Being sky positions, it is more convenient to convert them in

In [None]:
pointing_pos =  SkyCoord( events.header.get('RA_PNT') *u.deg,   events.header.get('DEC_PNT') *u.deg )
source_pos   =  SkyCoord.from_name(events.header.get('OBJECT'))

Let's check the different of the two:

In [None]:
offset = source_pos.separation(pointing_pos)
offset.to( u.deg).value

There is a difference of 0.4 deg between the true source position and the pointing position. Why? Because IACTs points the targets slightly off according to the Wobble solution, for a more accurate background estimation...see later!

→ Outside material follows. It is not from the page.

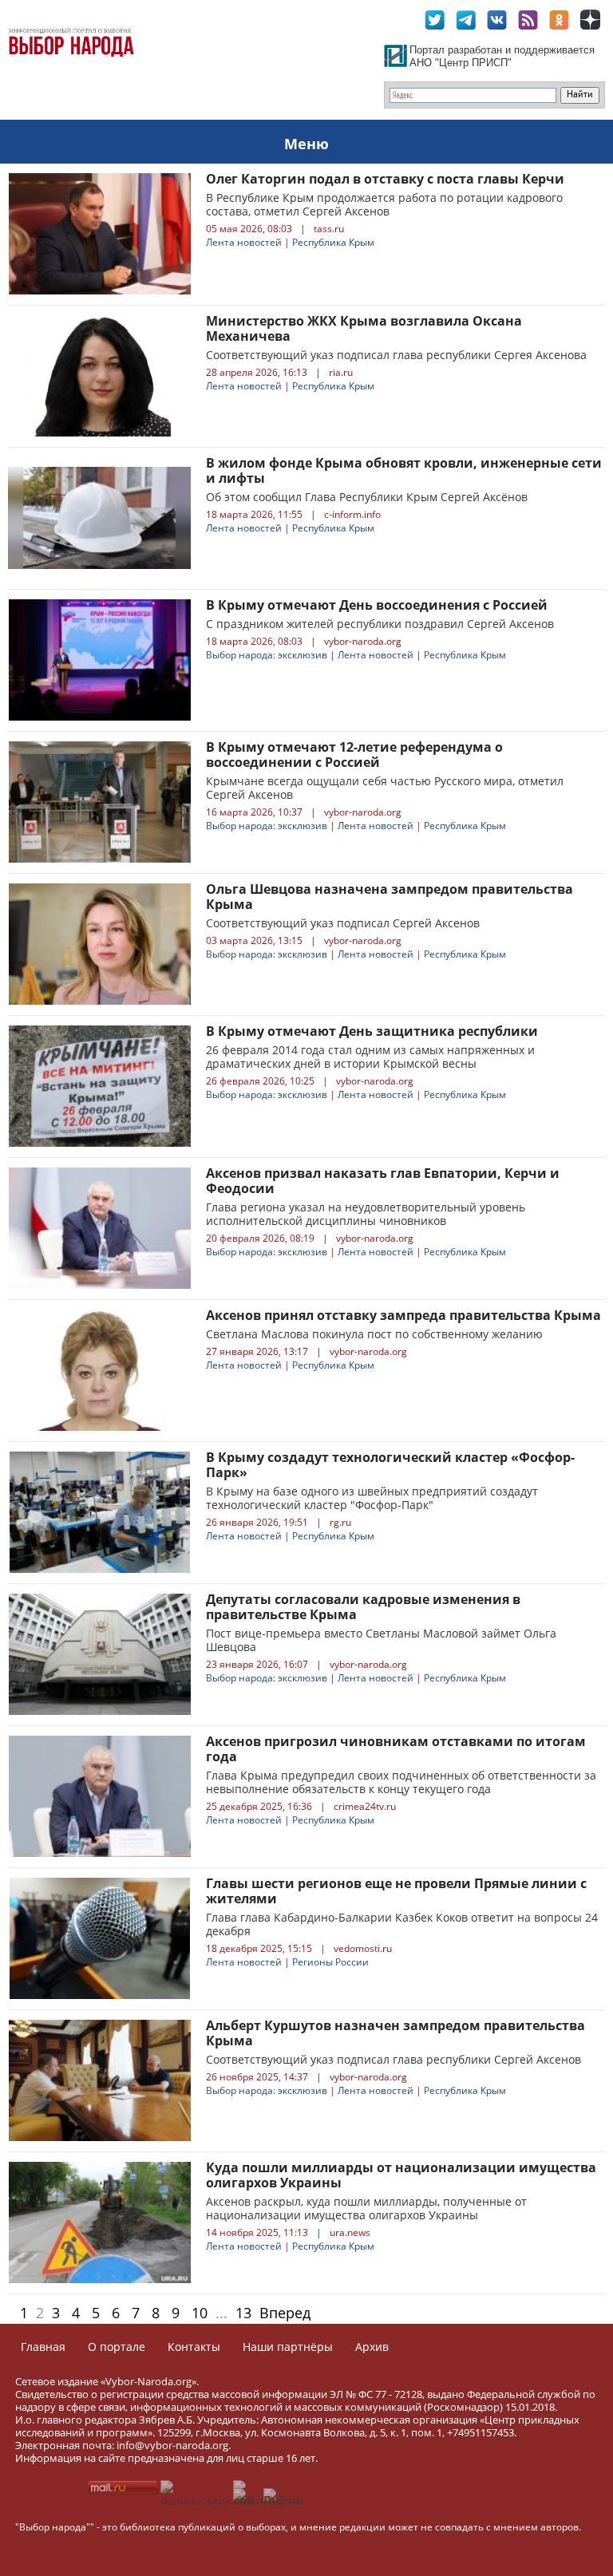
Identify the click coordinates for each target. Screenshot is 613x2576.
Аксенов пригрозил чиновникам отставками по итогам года (396, 1748)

Besides the header, let's see what are the DATA of the EVENT HDU:


In [None]:
events.data
events.columns.names

# Better uncomment the line below and use the astropy Table class
Table(events.data)

We can check the whole number of events with the command

In [None]:
len(events.data)

Let's see some events

In [None]:
en  = events.data['ENERGY']
t   = events.data['TIME']
ra  = events.data['RA']
dec = events.data['DEC']
g   = events.data['GAMMANESS']
#dx  = events.data['DETX']
#dy  = events.data['DETY']

In [None]:
# Direction of the events
fig, ax =  plt.subplots(figsize=(7,7))
ax = plt.subplot(projection=wcs)


ax.plot(ra,dec,marker='s', markersize='0.2',linewidth='0',alpha=0.5, label="All Events")
ax.plot(ra_obj,dec_obj, marker="*", markersize="12",linewidth='0', label="Object Sky coordinate")
ax.plot(ra_pnt,dec_pnt, marker="x", color = 'black', markersize="10", linewidth='0', label="Observed coordinate")

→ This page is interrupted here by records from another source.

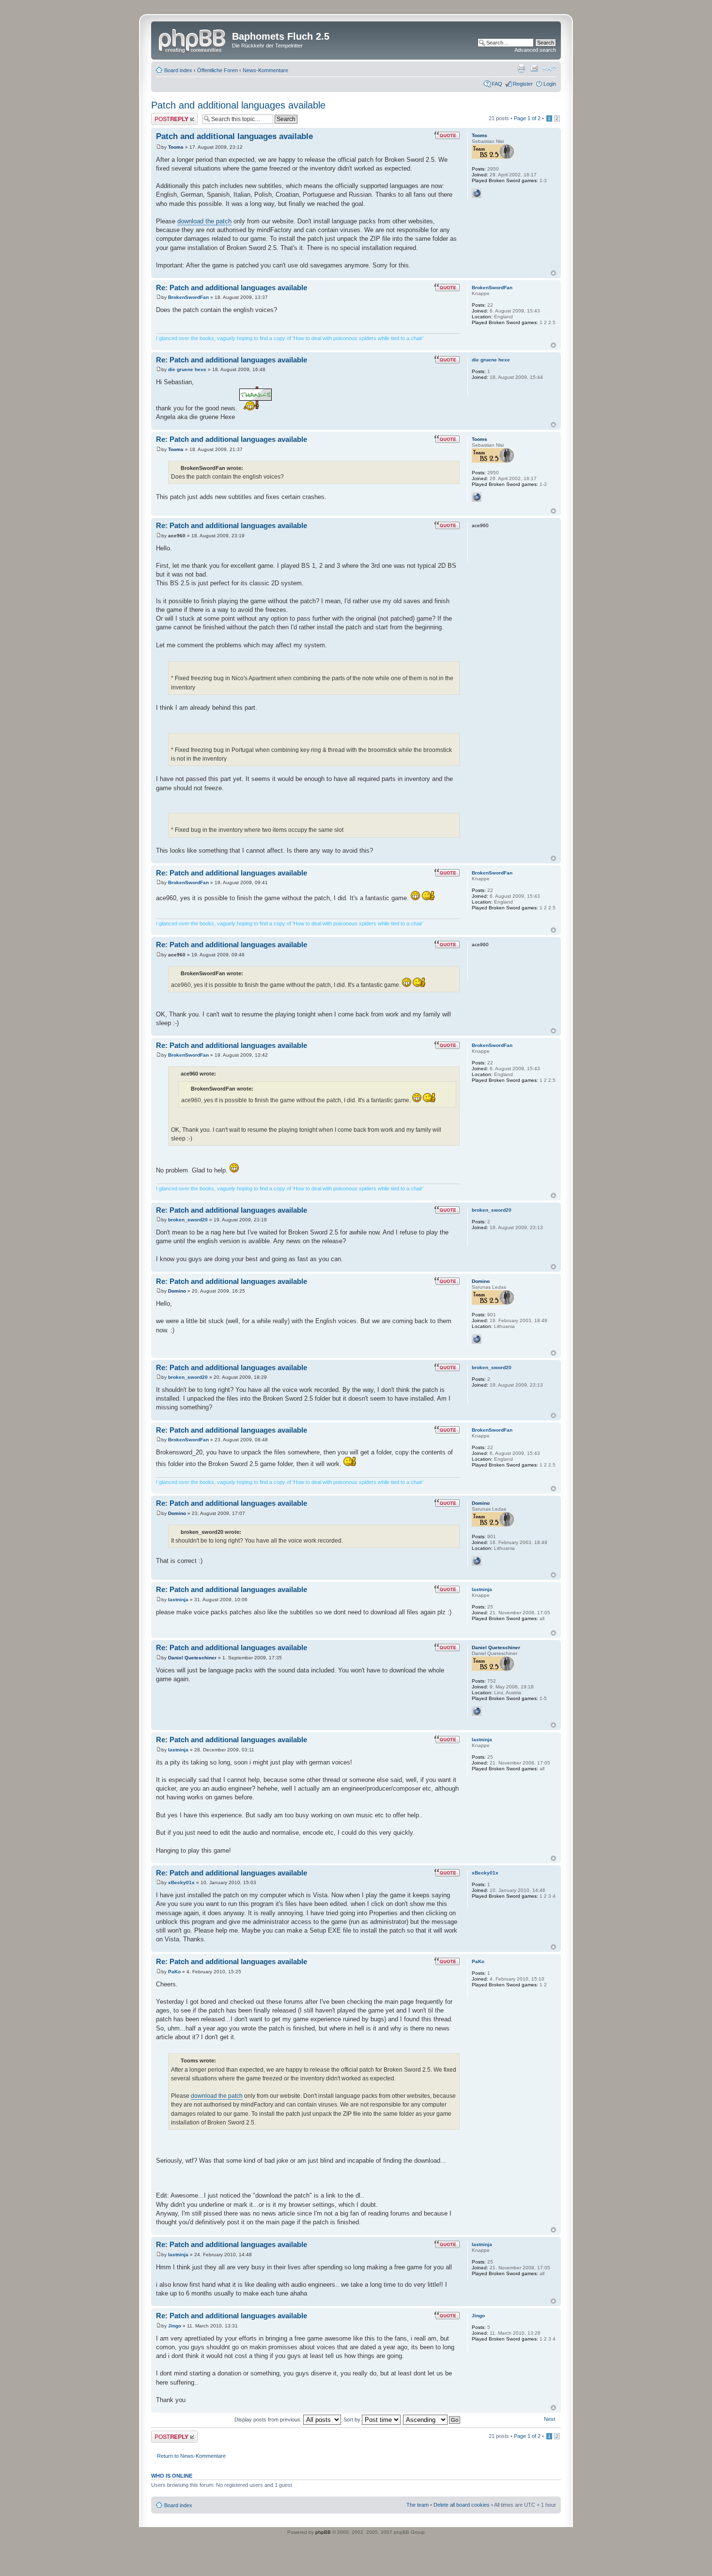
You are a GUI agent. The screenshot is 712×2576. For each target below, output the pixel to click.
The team (417, 2505)
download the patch (204, 221)
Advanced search (535, 50)
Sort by (352, 2419)
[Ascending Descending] (432, 2419)
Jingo (174, 2325)
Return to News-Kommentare (191, 2456)
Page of (527, 118)
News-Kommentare (265, 70)
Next (549, 2419)
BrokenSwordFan (188, 297)
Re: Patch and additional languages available (231, 287)
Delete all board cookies (461, 2505)
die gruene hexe (187, 369)
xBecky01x (181, 1882)
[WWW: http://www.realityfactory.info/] (476, 1711)
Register (523, 84)
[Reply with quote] (447, 135)
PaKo (174, 1971)
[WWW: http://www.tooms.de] (476, 193)
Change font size (549, 68)
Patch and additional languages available (238, 105)
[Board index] (193, 39)
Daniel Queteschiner (192, 1657)
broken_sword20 (188, 1219)
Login (549, 84)
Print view (521, 68)
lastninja (178, 1599)
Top (553, 273)
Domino (177, 1291)
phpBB (323, 2532)
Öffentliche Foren (217, 70)
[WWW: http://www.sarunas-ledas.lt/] (476, 1339)
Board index (178, 70)
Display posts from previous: (268, 2419)
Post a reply (165, 116)
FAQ (497, 84)
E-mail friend (534, 68)
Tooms (176, 147)
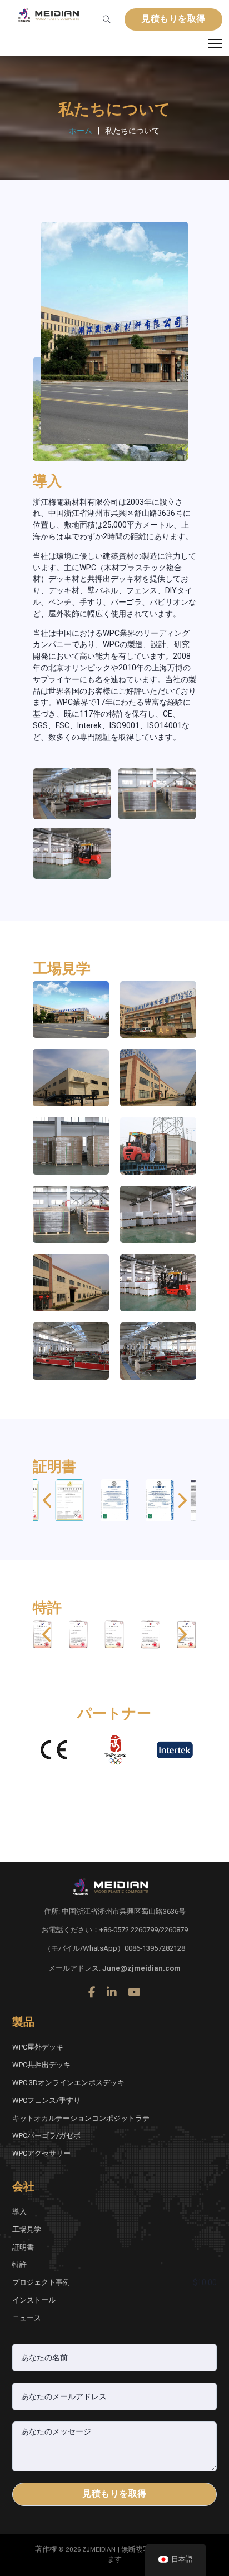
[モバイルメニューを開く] (215, 43)
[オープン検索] (106, 19)
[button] (47, 1500)
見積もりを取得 (173, 19)
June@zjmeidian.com (141, 1968)
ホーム (80, 130)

fov = SphericalCircle( (pointing_pos.ra, pointing_pos.dec),
                    3.5 * u.deg,   edgecolor='black', facecolor='none', label="FOV")
ax.add_patch(fov)
plt.ylabel('Dec [deg]')
plt.xlabel('RA [deg]')
plt.title('Sky Event Distribution')
ax.legend(loc="best")

Let's look at how the energy of the data is distributed

In [None]:
binning = np.logspace(-2,1,20)
plt.hist(en,bins=binning,alpha=0.6,log=True)
plt.xlabel('Energy [TeV]')
plt.ylabel('Counts')
plt.title('Energy distribution')
plt.xscale('log')

What we see is that we have a peak at about 0.1 TeV, a sudden increase below and a regular decrease above that value? Does this make sense? Does the target source have a peak at 0.1 TeV? 

To understand this we need to look at the effective area of the telescope.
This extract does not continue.